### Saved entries
● ● ● ● ●

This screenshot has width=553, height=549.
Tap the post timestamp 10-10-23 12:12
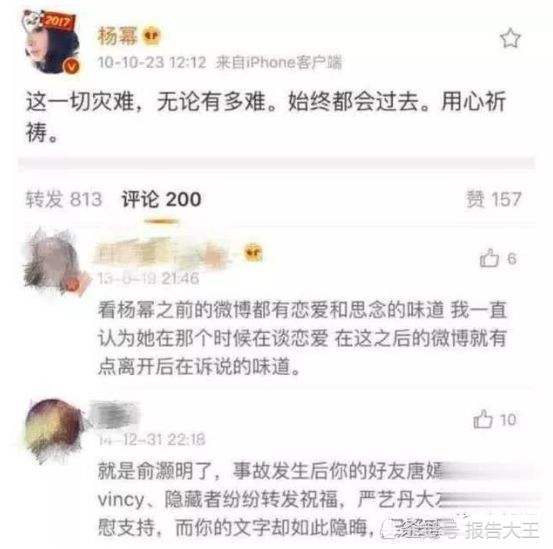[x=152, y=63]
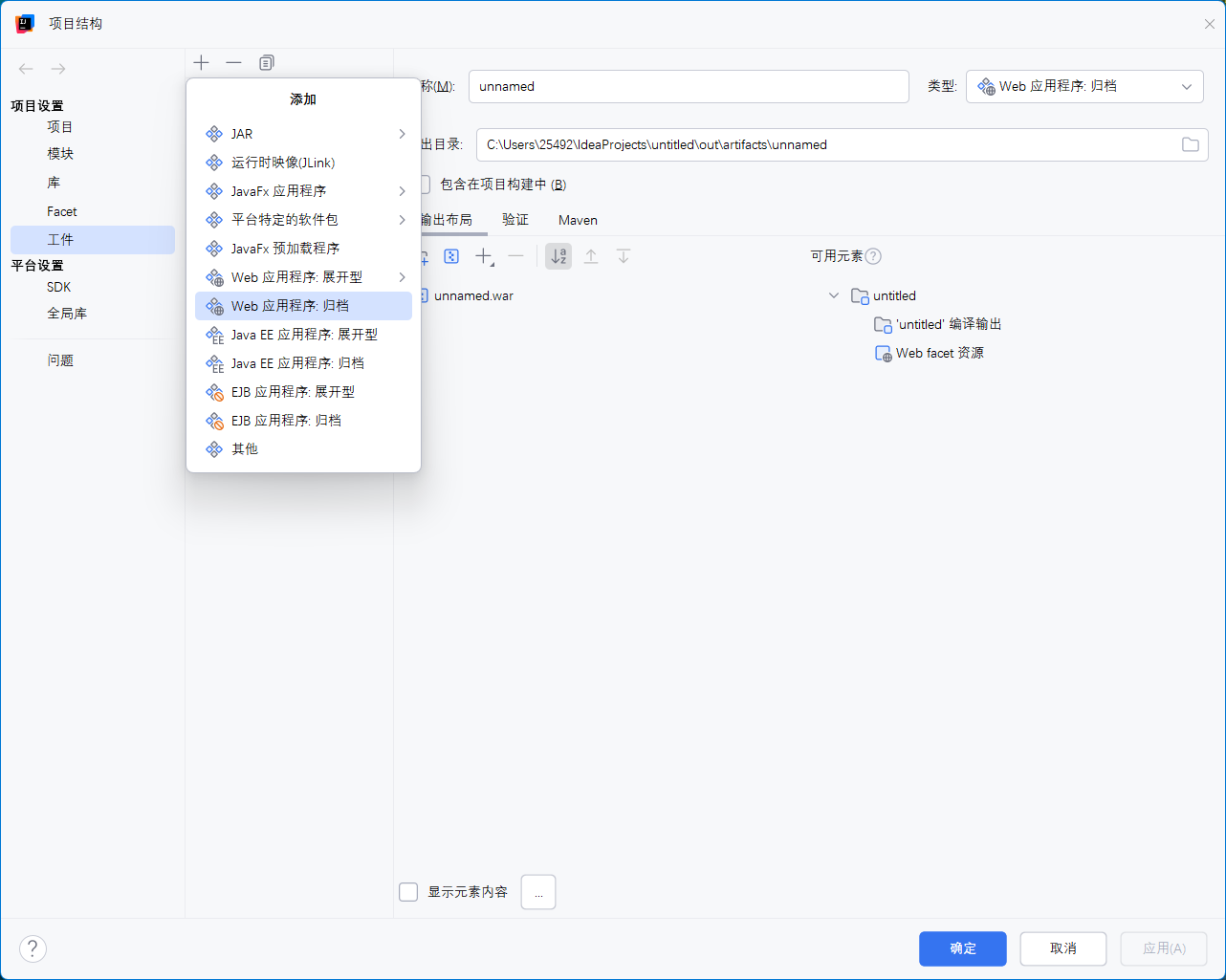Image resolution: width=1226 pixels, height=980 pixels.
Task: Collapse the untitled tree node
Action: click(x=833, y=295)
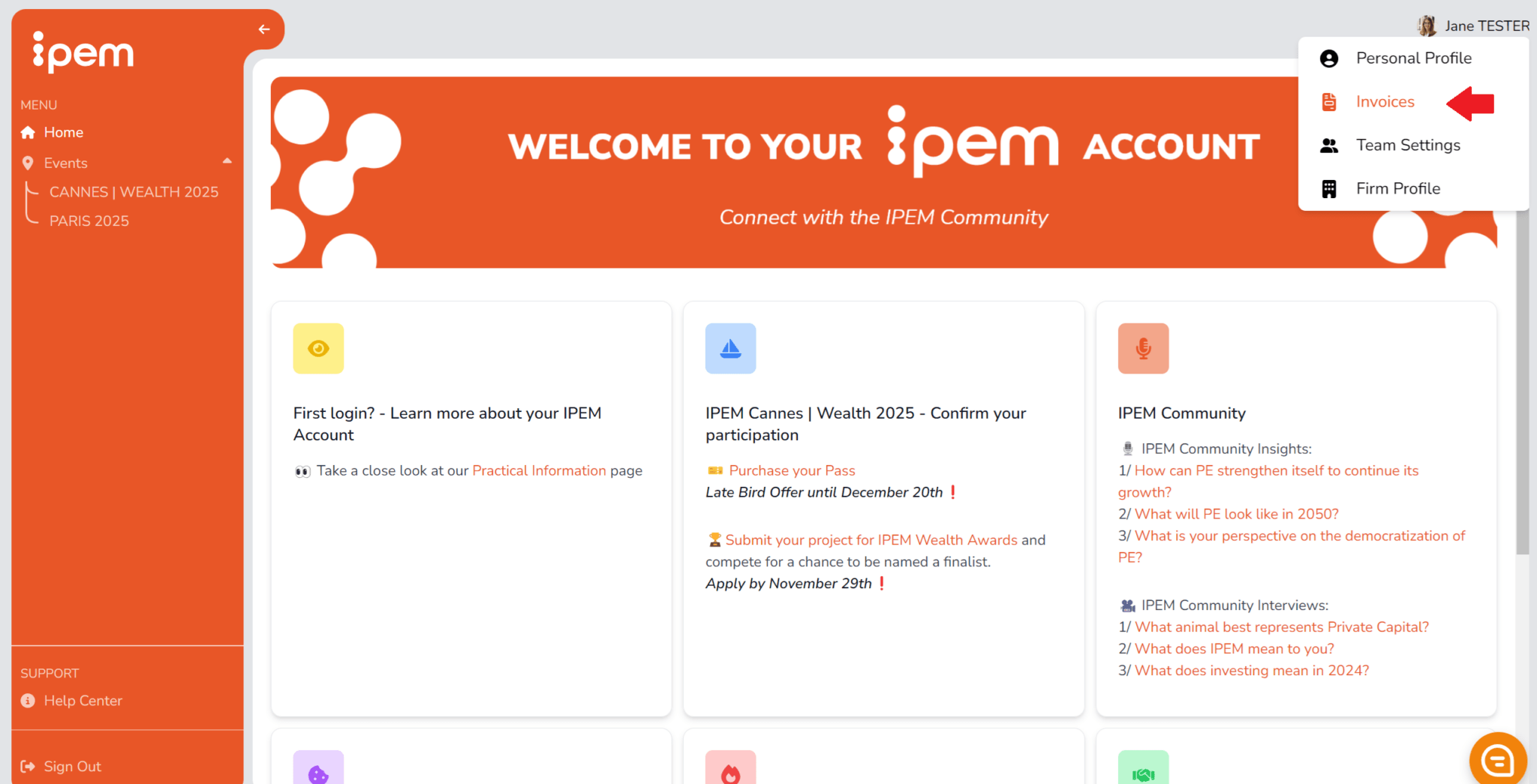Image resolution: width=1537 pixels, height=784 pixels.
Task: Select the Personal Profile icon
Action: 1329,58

● ● ● ● ●

### Work item
The entries above, every one of them, should be retyped exactly, with no pictures carried over.

### Solution below
This screenshot has width=553, height=549.
Tap the post timestamp 10-10-23 12:12
[x=152, y=63]
Image resolution: width=1226 pixels, height=980 pixels.
Task: Collapse the untitled tree node
Action: click(x=833, y=295)
Image resolution: width=1537 pixels, height=784 pixels.
Task: Select the Personal Profile icon
Action: 1329,58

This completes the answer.